Control your claims workflow
You’ll want to ensure the appropriate party controls how videos appear on YouTube and earns revenue from ads. Claims connect videos to particular assets.
Become well versed in claims
Whether you’re a new or experienced partner, you’ll want to be sure you know how to manage your claims effectively. As a reminder, a claim links a video to an asset, enabling the rightsholder to apply their desired policy. In other words, claims allow partners to manage their content in different videos across YouTube.
These are the categories of claims:
- Active – All active claims associated with your Content Manager account
- Potential – Possible claims, short matches, low confidence claims, and claims routed for review because of a partner-provided policy
- Disputed – Claims disputed by users who uploaded the claimed content
- Appealed – Claims appealed by users after a dispute and reinstatement
- Takedown – Claims for videos removed pursuant to a copyright takedown
- Inactive – Claims that have become inactive (e.g., if a user deletes a claimed video, or a disputed claim isn’t reviewed within 30 days)
You can filter claims by their status, so you can quickly find claims that require your attention. You can also search for claims by keyword or other criteria, such as claim date range, video length, or lifetime views.
It’s important to monitor claims regularly, since not taking action could result in lost claims or revenue. A prevalence of disputed or appealed claims may indicate issues with your assertion of ownership or reference material. Be aware that abusive or fraudulent claims may result in penalties including legal liability and termination of partnership.
Identify where claims originate
Claims may come from two sources:
- Partner Uploaded is content uploaded to a YouTube channel that you own
- User Uploaded (also known as User Generated Content or UGC for short) is content uploaded by users to YouTube channels that you don’t own
As a partner, you can claim Partner Uploaded content when you upload videos at YouTube.com. During the upload process, you can specify the asset type, add metadata, and set a usage policy. If you enable Content ID matches for that video, this will also create a reference file and allow you to set a match policy at this time.
You may also choose another upload method, depending on your content inventory and technical resources.
For User Uploaded content, Content ID automatically claims videos that match a partner’s reference material. YouTube applies the partner match policy and notifies the user who uploaded the video. When reviewing claims in Content ID, you can play back the matching content—for example, to check if the video qualifies as fair use based on the context.
Manage your claims workflow
While Content ID automates much of the process, you should monitor your account to ensure only valid claims are active. Some claims require action from a partner before the policy can be applied. For example, these claims could be pending due to low confidence matches or disputes.

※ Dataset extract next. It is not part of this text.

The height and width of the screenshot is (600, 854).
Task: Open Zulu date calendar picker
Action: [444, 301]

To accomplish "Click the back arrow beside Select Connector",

When YouTube’s match system detects a low confidence match, it’s added to your Potential claims queue. This queue contains possible claims, short matches, and claims routed for review because of a partner-provided policy.
By routing potential claims for review to ensure accuracy, we aim to reduce disputes. If inaccurate claims are being made, you may need to edit the reference file or match policy on the asset, to prevent similar claims from appearing in your queue.

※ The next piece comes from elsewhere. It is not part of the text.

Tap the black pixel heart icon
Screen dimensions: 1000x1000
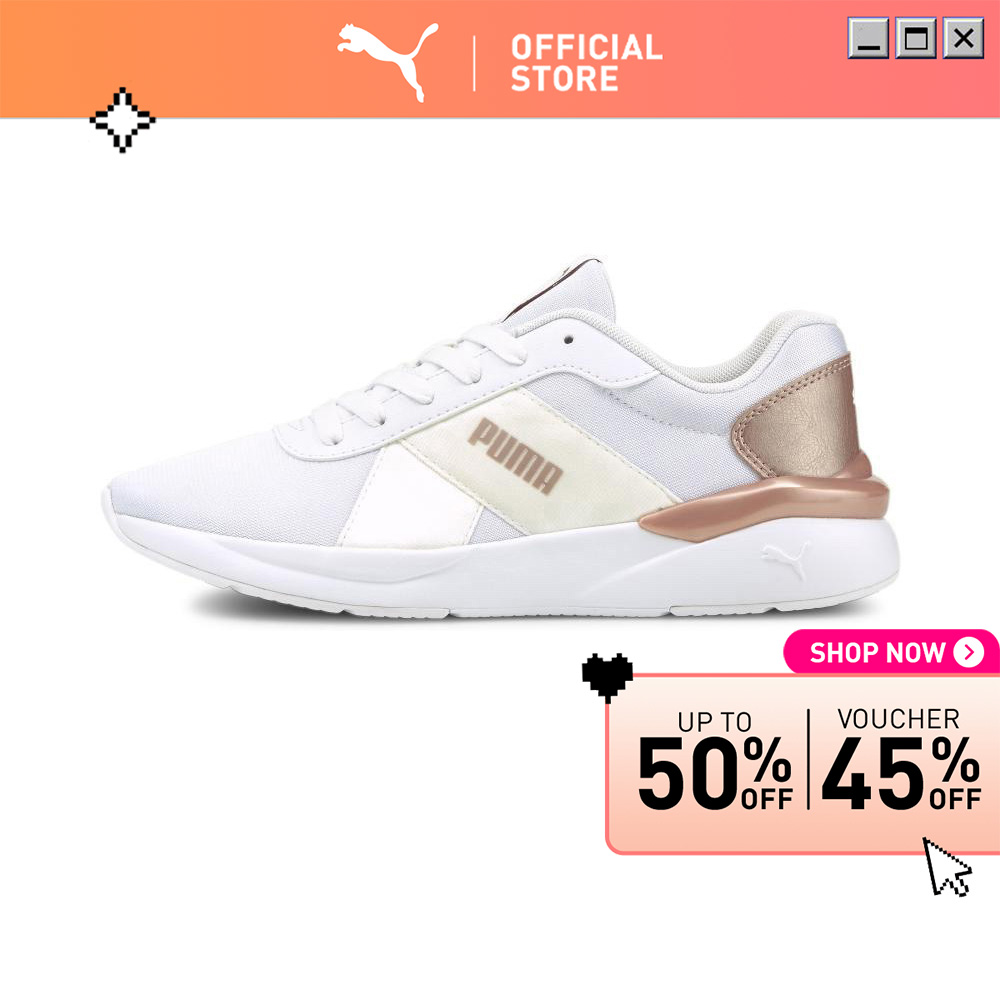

It’s important to review your potential claims regularly to determine which should be active or inactive. Potential claims will expire after 30 days if no action is taken. For more information on resolving potential claims, read here.
Disputed and appealed claims
You can also devote resources to address disputes. We allow for disputes of claimed videos when uploaders believe the claim is invalid or was made in error. For example, they may have explicit permission from the rightsholders or they may believe they’re operating under fair use guidelines.
Here’s a visual representation of the dispute and appeal flow (gray background = Claimant).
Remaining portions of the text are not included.